More IT vendors are now providing ‘packaged’ solutions which have workflow built into the core application. Sometimes this workflow is very simple and is perhaps more of a checklist than a true workflow capability. Other systems have richer functionality which can launch specific functions to capture data input, run processes, produce reports or fire off emails. Further sophistication includes variable processing dependent on in-built checks against stored data, or approvals being required or not, based on the value of a transaction being greater than $x or £y.
As previously stated, the key is for business users to take control of the configuration of the workflow and to be able to easily and quickly change it. Some system vendors claim to have workflow in their product but what they have actually done is hard code their interpretation of what your business processes should look like. This leaves you with little flexibility to determine your own business processes or change and adapt your business process as your business develops.
Evidencing What You Have Done
One of the first items mentioned in this article is that of audit. If you are managing some or all of your compliance requirements manually, then a natural by-product will inevitably be a record, or evidence, of what you have done.

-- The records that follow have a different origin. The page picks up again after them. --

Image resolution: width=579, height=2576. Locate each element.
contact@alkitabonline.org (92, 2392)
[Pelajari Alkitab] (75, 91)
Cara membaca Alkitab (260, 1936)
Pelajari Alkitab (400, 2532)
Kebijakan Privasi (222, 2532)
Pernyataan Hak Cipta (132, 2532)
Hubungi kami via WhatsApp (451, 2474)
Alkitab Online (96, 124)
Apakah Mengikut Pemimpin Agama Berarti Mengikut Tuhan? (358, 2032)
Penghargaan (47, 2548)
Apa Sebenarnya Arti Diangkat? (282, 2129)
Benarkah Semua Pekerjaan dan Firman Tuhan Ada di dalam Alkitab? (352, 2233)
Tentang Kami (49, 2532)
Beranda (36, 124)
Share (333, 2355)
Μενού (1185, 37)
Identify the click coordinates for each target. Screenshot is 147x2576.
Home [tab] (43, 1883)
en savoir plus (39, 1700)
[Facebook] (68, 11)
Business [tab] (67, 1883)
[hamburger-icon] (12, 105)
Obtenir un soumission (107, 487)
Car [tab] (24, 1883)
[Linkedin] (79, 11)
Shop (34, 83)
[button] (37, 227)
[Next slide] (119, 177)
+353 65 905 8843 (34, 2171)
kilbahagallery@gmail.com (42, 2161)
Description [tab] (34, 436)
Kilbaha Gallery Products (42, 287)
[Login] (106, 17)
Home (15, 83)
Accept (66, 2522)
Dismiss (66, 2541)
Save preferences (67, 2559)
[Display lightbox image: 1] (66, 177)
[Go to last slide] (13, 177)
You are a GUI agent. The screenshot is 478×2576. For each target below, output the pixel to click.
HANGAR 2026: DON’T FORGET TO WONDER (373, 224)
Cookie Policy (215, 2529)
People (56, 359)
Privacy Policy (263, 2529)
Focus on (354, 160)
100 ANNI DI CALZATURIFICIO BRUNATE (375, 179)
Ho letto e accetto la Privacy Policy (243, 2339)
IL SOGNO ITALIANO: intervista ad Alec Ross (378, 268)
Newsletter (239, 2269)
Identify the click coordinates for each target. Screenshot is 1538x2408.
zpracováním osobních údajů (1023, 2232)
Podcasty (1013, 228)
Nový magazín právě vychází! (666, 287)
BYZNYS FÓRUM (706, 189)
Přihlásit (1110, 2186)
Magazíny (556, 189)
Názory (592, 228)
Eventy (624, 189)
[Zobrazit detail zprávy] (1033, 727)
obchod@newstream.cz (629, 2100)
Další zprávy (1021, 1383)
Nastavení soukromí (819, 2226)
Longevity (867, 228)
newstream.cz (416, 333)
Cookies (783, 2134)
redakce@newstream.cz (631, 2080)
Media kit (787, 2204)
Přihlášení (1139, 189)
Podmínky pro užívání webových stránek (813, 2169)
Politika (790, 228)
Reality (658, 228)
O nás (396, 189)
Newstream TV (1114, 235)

If you use technology, but that technology does not provide a clear record, and importantly, the means of retrieving that audit, then you might just as well have done it manually in the first place.
Conclusion
Flexibility is the main ingredient that technology can provide to assist with the compliance burden, closely followed by workflow and audit. Combining these factors with allowing business users to configure and more importantly, adapt and enhance, their systems to meet new and changing requirements both quickly and at low/no cost, is a powerful advantage in today’s increasingly competitive market.